Holden said he is almost certain the same hacker group is at work here because the PR Newswire data was discovered hidden within an image “that was over a hundred megabytes” and stored on the attackers' repository server, which housed source code stolen from Adobe.

A couple of weeks ago, Adobe announced to nearly three million of its customers that their credit card data had been breached and that intruders had stolen product source code.

Holden said that PR Newswire was deliberately targeted and pointed to evidence, dated Feb. 13, of a significant attack aimed at the company's multiple networks hitting more than 2,000 IP addresses using ColdFusion exploits. The attack came from a different server used by the same group of attackers, Holden added.

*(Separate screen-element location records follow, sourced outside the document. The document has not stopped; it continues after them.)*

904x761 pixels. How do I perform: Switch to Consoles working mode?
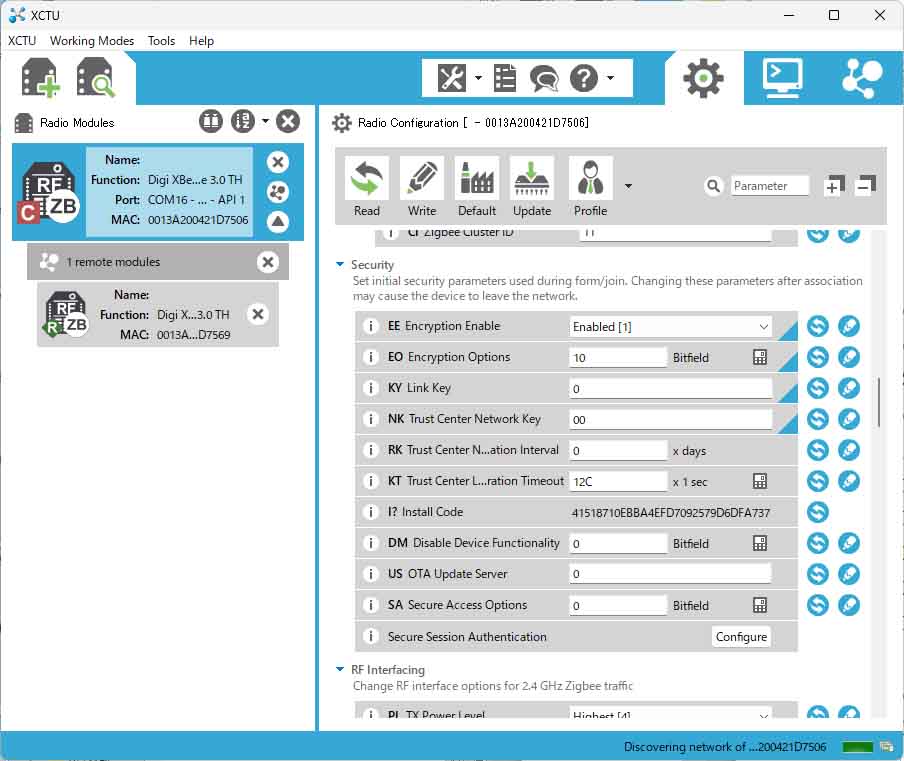coord(782,78)
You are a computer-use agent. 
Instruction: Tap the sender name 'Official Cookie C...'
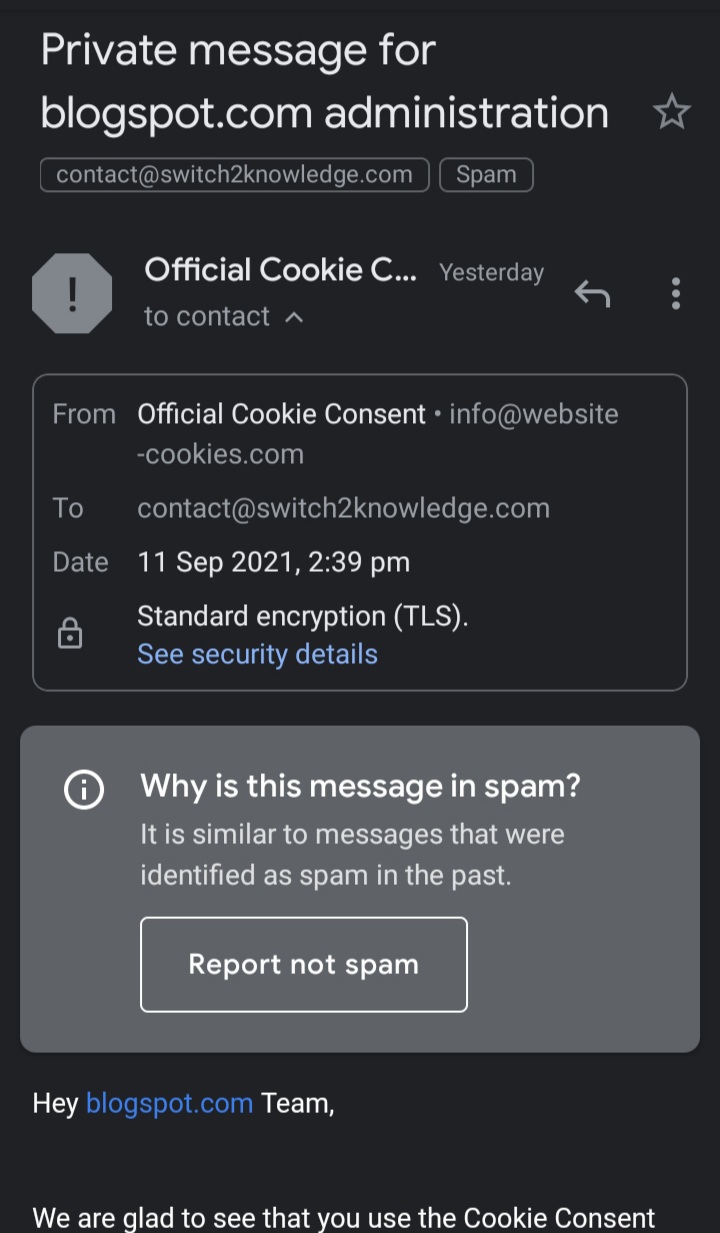coord(280,270)
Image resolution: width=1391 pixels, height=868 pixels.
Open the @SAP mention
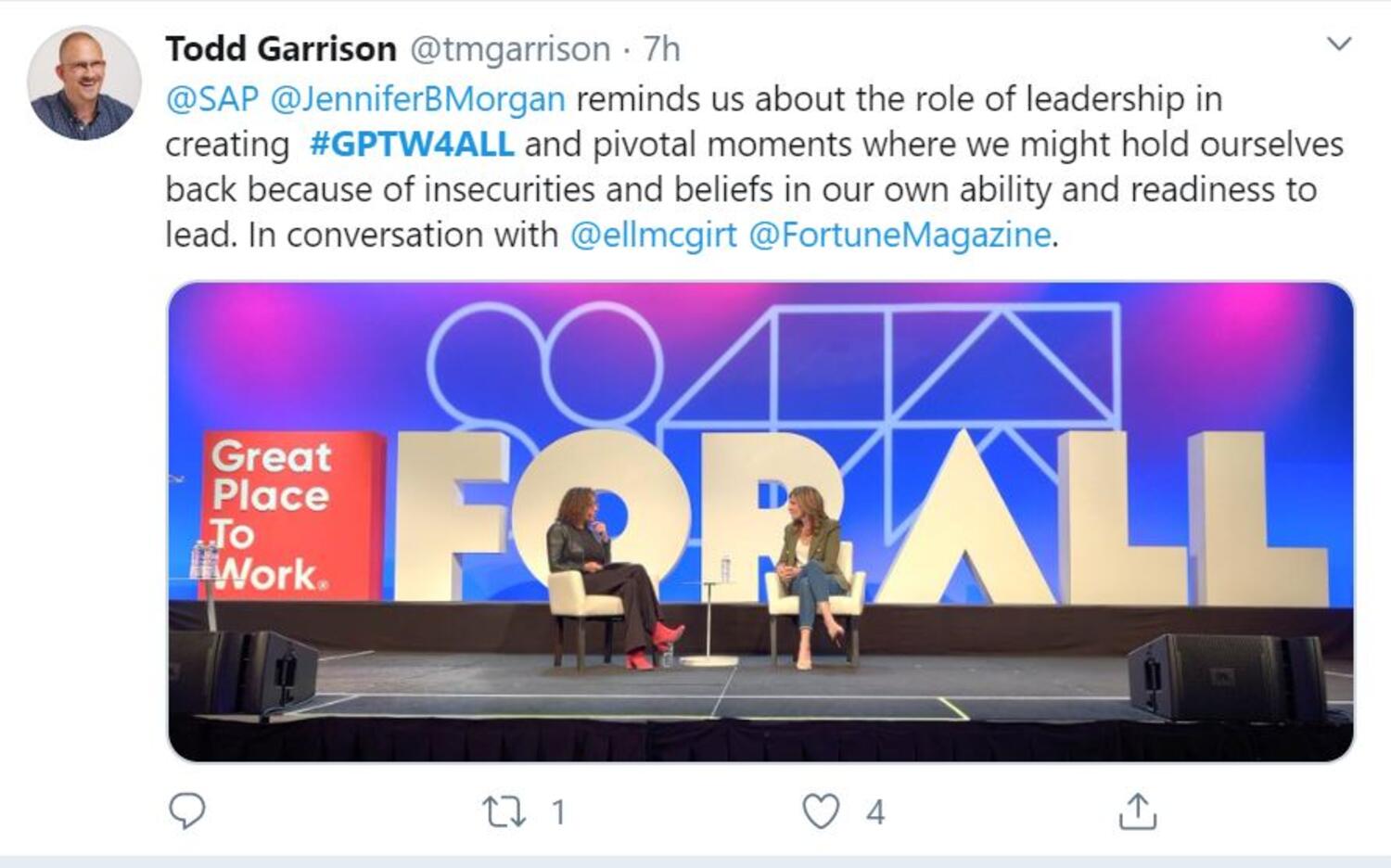(x=211, y=98)
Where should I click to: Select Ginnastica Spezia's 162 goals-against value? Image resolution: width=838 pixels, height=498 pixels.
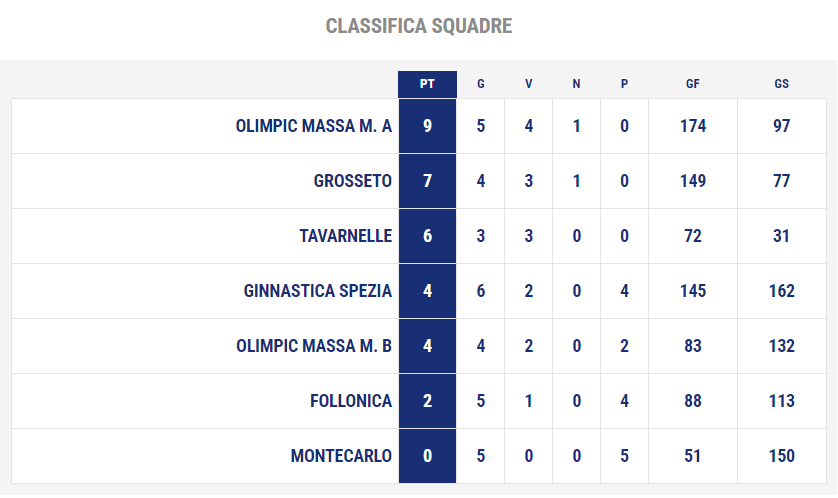tap(782, 291)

“What still confuses me is why PR Newswire was targeted,” Holden said, adding there are other companies that have been hit by these attacks. “PR Newswire does not have many financial records to the best of my knowledge – and in their statement they don't believe any were taken.”

Meanwhile, PR Newswire said it is taking measures to ensure this type of incident does not happen again.

“We continue to refine our security approach in light of the ever-changing nature of threats and implement security enhancements on a regular basis,” Chacko said in the statement. “From an internal perspective, we continue to implement security improvements and additional protocols to help further protect user portals and customer and proprietary information.”